Question

Fluorine reacts with uranium to produce uranium hexafluoride \[U{F_6}\] as represented by this equation: \[U(s) + 3{F_2}(g) \to U{F_6}(g)\]. How many fluorine molecules are required to produce \[7.04{\text{ mg}}\] of uranium hexafluoride from an excess of uranium? The molar mass of \[U{F_6}\] is \[352{\text{ gm/mol}}\]
A. \[3.6 \times {10^{19}}\]
B. \[3.6 \times {10^{15}}\]
C. \[4.6 \times {10^{19}}\]
D. \[3.6 \times {10^{15}}\]

Answer 1

Hint: To answer this question, you should recall the mole concept and Avogadro’s number. The concept states that a mole of any substance contains the same number of particles, it is $6.022 \times {10^{23}}$ particles per mol. It is derived from the number of atoms of the pure isotope $^{{\text{12}}}{\text{C}}$ in 12 grams of that substance and is the reciprocal of atomic mass in grams. We shall calculate the moles of uranium hexafluoride and from that, the moles of fluorine present. Then, we shall calculate the number of particles in it.

Formula Used: ${\text{No}}{\text{. of moles = }}\dfrac{{{\text{Mass of the Substance in grams}}}}{{{\text{Molar mass of a Substance}}}} = \dfrac{{{\text{Number of Atoms or Molecules}}}}{{6.022 \times {{10}^{23}}}}$

Complete step by step answer:
According to the reaction: \[U(s) + 3{F_2}(g) \to U{F_6}(g)\].
\[7.04{\text{mg}}\] of uranium hexafluoride corresponds to \[\dfrac{{7.04}}{{1000 \times 352}} = 2 \times {10^{ - 5}}{\text{moles }} = 2 \times {10^{ - 5}} \times 6.023 \times {10^{23}} = 1.2 \times {10^{19}}{\text{molecules}}{\text{.}}\]
The number of fluorine molecules will be three times the amount for each mole of \[U{F_6}\] produced.

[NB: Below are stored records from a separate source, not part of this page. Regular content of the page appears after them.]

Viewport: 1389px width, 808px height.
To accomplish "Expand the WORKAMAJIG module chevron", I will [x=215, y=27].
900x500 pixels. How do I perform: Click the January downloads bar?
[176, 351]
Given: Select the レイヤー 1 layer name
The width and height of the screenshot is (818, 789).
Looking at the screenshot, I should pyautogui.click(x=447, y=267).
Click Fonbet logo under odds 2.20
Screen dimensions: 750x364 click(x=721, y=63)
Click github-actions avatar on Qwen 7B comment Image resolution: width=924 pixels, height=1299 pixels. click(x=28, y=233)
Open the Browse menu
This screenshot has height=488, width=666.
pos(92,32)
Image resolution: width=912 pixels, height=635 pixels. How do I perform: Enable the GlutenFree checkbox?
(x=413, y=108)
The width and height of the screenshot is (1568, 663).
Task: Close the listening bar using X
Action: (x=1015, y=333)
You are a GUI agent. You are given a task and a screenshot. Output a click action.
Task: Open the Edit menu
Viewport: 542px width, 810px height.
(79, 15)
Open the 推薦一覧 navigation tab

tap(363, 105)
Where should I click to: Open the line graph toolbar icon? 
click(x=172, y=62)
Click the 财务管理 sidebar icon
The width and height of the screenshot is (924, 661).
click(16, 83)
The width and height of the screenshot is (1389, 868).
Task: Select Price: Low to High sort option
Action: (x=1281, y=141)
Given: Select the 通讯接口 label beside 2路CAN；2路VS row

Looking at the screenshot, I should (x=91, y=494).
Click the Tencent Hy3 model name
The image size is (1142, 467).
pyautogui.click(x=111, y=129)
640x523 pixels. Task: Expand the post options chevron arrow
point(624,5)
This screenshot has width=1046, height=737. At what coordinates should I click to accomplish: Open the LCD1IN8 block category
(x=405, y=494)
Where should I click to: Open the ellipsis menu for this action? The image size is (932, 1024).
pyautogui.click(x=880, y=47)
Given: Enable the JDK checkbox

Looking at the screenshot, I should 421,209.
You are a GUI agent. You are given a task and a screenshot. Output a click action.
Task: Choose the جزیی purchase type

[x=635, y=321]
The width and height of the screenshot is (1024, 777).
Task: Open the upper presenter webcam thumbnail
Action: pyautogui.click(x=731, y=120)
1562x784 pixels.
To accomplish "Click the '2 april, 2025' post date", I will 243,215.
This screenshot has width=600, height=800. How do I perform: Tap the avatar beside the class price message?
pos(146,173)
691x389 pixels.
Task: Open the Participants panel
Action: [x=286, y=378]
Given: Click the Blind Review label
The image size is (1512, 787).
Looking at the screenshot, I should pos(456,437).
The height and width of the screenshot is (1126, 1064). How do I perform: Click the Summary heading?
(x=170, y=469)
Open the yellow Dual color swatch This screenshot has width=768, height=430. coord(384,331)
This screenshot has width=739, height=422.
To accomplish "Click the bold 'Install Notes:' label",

Hence, the required amount is \[3 \times 1.2 \times {10^{19}} = 3.6 \times {10^{19}}.\]

Note:
The mole concept is an important component in the measurement of entities in a chemical compound. The concept that a mole of any substance contains the same number of particles was formed out of research which was conducted by Italian physicist Amedeo Avogadro. Avogadro constant can be defined as the number of molecules, atoms, or ions in one mole of a substance: $6.022 \times {10^{23}}$ per mol. It is derived from the number of atoms of the pure isotope $^{{\text{12}}}{\text{C}}$in 12 grams of that substance and is the reciprocal of atomic mass in grams. Now the mole concept can be applied to ions and formula units.